▸ About this task:
Pick out the lines below that contain the string "will" and copy them all.
*** Exercise material Section Begins ***
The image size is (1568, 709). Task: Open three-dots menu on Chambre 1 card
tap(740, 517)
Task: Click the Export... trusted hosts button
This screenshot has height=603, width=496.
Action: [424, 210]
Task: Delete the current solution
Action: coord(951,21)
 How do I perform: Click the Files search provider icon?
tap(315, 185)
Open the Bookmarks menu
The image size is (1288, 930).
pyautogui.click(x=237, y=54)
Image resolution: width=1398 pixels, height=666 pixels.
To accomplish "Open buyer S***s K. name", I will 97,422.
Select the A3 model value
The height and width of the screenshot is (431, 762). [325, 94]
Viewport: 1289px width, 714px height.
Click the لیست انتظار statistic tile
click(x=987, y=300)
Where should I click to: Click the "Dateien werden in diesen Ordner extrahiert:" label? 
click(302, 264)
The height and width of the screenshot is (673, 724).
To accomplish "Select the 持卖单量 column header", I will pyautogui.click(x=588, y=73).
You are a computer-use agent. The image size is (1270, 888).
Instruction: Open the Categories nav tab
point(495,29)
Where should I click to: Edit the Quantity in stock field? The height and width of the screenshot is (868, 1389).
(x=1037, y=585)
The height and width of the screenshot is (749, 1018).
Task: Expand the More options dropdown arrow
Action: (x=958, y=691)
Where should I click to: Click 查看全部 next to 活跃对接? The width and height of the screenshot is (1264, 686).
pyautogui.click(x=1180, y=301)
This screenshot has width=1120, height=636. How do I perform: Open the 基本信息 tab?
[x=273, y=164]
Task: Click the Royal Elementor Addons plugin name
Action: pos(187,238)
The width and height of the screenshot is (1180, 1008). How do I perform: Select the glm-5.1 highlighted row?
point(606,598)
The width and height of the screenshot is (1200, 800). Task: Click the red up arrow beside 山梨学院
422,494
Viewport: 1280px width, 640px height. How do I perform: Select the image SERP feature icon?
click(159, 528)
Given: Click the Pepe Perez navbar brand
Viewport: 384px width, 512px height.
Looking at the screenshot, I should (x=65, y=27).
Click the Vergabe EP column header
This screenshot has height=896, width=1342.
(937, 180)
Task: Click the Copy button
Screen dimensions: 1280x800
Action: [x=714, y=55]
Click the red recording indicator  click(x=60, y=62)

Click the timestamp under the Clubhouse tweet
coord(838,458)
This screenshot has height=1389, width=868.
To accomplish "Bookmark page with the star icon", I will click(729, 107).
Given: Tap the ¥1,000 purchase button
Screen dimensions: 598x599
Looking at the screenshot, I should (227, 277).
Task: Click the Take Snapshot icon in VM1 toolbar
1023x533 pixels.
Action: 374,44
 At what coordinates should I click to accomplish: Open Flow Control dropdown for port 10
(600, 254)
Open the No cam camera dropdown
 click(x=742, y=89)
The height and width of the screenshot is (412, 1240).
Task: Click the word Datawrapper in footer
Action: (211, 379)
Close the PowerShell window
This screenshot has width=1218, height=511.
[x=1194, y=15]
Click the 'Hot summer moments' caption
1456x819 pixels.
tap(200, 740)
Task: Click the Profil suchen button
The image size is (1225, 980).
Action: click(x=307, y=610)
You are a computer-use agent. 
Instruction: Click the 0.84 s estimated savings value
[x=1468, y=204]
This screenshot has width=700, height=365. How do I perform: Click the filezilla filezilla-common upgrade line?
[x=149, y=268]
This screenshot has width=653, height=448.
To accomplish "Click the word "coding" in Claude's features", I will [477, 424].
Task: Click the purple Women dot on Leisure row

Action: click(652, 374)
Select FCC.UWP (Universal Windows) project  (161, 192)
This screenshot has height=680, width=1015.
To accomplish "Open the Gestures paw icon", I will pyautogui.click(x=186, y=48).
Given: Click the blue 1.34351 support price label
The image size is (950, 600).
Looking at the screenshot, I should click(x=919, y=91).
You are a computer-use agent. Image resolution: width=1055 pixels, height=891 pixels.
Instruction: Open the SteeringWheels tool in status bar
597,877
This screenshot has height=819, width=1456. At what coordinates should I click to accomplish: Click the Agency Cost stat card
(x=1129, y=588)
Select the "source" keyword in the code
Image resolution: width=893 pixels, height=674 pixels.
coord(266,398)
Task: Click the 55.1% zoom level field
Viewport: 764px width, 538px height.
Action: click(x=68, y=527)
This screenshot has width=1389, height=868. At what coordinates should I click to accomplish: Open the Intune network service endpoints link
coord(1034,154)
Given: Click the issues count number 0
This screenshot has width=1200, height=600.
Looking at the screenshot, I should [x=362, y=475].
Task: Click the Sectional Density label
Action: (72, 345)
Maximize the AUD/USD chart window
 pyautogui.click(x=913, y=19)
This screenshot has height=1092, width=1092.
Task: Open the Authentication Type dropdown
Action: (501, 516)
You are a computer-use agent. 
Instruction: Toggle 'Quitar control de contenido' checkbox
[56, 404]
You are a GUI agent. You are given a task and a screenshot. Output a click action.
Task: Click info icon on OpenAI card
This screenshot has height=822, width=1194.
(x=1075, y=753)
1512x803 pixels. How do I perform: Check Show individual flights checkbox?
*** Exercise material Section Ends ***
▸ Answer box:
To accomplish "Open buyer S***s K. name", I will 97,422.
To accomplish "Select the 持卖单量 column header", I will pyautogui.click(x=588, y=73).
To accomplish "Bookmark page with the star icon", I will click(729, 107).
To accomplish "Click the word "coding" in Claude's features", I will [477, 424].
To accomplish "Open the Gestures paw icon", I will pyautogui.click(x=186, y=48).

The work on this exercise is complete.